Given these limitations, it is clear that hyperthermia can be effective at stimulating or enhancing an immune response at mild and moderate fever range temperatures (38–39.5°C) for several hours and can lead to an activation of T cells, NK cells and neutrophils. While heat shock proteins are expressed and released from the cell and may provide protective apoptotic and antigen stimulatory effects, heat shock temperature (41–43°C) durations as short as 15 min can compromise vital cell functions and lead to apoptosis, impairing the ability to synthesise DNA, RNA and protein. While high temperatures (>45°C) have been used locally to ablate tumour cells Citation[68], Citation[69], mild hyperthermia (39–40°C) has been used as an adjuvant to radio- and chemotherapy for a variety of cancers Citation[70–72], and perhaps exudes its positive effects through increased blood vessel perfusion and delivery of therapeutics Citation[73] and by stimulation of immune cells via various mechanisms including heat shock protein and effector molecule expression.

Heat stroke studies in human patients clearly indicate damaging effects of hyperthermia on the vascular endothelium resulting from changes in the expression of adhesion molecules such as ICAM-1, and from these data a clear threshold for damage appears to be at 40°C. Although several studies have examined the effects on cell lines and cell populations isolated from whole blood, more information is needed to discern the effects of heat application on immune cells in their natural environment such as in the spleen, thymus and lymph nodes, for example. It would also be of benefit to measure not only the SAR for RF exposures, but to also correlate these data with the temperature of the exposed tissues.
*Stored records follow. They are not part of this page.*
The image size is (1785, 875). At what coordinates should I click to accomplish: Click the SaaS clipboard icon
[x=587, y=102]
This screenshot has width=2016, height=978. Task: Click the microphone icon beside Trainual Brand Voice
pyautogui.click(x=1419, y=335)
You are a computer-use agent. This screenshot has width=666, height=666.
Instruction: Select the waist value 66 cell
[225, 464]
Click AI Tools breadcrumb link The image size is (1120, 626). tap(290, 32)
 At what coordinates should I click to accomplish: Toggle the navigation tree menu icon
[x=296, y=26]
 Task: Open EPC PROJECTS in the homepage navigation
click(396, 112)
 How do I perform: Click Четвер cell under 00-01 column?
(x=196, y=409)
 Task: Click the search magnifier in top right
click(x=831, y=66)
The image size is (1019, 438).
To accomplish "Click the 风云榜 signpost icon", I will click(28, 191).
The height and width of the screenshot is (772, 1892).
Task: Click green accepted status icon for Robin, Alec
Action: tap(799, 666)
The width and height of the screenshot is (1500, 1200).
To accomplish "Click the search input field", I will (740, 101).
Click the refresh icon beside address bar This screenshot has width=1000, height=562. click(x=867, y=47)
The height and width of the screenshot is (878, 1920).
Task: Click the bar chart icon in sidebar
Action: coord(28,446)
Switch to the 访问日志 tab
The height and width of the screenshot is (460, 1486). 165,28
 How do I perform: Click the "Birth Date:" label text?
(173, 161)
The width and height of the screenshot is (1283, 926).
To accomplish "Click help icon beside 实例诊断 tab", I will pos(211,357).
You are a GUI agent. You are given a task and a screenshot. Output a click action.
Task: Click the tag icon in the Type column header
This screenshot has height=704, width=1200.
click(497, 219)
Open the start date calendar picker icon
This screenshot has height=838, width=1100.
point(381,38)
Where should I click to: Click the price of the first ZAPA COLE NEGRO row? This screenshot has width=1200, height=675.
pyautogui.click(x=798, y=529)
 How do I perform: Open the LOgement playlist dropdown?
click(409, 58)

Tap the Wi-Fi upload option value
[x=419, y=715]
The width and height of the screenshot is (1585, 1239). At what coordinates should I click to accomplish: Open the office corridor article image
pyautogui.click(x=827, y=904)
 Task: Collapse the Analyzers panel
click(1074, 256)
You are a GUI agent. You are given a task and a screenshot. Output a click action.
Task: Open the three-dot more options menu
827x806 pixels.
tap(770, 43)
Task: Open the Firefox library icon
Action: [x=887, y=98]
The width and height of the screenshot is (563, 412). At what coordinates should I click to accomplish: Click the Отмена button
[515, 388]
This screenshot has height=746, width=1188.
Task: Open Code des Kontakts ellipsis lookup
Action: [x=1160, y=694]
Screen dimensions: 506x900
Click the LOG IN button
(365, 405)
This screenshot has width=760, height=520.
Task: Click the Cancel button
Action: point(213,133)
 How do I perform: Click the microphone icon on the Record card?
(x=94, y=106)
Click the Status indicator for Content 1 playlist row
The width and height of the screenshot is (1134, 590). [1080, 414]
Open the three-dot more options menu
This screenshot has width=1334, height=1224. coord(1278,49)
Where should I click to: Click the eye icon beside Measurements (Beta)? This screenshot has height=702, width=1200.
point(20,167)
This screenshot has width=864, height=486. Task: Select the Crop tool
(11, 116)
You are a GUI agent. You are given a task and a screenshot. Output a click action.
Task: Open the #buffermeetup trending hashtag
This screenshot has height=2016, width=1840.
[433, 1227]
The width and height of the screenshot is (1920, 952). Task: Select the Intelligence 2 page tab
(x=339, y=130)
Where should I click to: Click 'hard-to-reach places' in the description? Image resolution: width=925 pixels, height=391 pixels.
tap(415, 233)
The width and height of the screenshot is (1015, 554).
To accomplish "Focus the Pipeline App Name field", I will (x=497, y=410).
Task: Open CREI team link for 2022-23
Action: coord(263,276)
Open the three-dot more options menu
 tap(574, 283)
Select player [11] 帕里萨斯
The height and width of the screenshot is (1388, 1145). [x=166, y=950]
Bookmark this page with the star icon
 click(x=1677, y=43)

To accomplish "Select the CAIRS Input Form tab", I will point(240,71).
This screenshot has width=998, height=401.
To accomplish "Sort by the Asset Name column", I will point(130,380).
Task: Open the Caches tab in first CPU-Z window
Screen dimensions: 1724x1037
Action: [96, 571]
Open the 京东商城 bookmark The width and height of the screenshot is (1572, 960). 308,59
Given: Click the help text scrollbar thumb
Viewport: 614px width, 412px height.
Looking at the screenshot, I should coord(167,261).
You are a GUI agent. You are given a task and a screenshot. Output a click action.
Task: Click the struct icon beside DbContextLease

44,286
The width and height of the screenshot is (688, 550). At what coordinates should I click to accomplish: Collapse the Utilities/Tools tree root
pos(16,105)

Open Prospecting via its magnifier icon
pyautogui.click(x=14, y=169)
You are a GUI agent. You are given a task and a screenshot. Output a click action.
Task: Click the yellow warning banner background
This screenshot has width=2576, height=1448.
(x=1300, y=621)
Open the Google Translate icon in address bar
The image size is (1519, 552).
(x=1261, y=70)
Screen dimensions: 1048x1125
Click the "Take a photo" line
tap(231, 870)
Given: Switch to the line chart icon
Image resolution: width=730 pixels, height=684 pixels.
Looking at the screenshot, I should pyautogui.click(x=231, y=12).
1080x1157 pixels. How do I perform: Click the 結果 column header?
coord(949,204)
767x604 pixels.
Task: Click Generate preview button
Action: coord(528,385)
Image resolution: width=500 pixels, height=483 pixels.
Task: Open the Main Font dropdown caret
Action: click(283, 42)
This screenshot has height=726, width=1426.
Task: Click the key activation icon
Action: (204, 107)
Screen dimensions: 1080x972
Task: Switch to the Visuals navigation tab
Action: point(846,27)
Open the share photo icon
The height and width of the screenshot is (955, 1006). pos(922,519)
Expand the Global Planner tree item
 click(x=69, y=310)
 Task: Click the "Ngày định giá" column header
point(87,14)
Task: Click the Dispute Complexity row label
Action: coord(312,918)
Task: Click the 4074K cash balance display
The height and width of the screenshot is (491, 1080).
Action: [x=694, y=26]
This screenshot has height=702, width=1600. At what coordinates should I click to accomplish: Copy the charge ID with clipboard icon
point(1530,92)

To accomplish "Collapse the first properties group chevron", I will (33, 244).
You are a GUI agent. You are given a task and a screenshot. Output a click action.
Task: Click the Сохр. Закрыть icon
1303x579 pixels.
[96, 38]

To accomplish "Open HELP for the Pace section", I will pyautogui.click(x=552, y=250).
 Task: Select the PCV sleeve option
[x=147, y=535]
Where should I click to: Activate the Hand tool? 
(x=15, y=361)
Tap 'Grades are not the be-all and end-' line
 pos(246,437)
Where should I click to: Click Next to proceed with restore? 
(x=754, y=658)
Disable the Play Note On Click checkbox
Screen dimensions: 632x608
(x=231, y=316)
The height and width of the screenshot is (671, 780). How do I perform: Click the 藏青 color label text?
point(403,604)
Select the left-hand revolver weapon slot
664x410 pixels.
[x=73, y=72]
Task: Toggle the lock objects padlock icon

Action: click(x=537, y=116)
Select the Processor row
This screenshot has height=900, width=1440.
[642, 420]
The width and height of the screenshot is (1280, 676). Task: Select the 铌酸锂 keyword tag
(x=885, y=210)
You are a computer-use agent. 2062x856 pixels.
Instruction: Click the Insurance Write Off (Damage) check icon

Clearly, research is needed to help monitor and define relationships between acute and long-term immunological end points, and a well defined ‘thermal dose’ descriptor, which includes a combination of temperature, duration and frequency of exposure, as well as information concerning in vivo or in vitro applications, is needed. From this data it can be assumed that 40°C should be considered a physiological limit which core temperature should not exceed. Moreover, while a large number of in vitro studies have been performed regarding the effects of hyperthermia on various immune cells, fewer experimental studies have been conducted in humans. However, because of the unfortunate number of patients who experience heat stress or heat stroke each year, valuable data has accumulated which suggests that when internal temperatures reach or exceed 40°C, damaging effects to cells and tissues affecting the immune system (which includes inflammatory and leukocyte functions) can be expected. Needed now are more complete time and temperature analyses in vitro and in vivo for many different types of immune cells and endpoints. These experiments should also include acute and long-term effects, and determination whether regional or local heating can be tolerated better than heating which increases systemic or core temperatures.

Declaration of interest: This work was supported by grants from the NCI: CA071599 and CA 135368. The authors alone are responsible for the content and writing of the paper.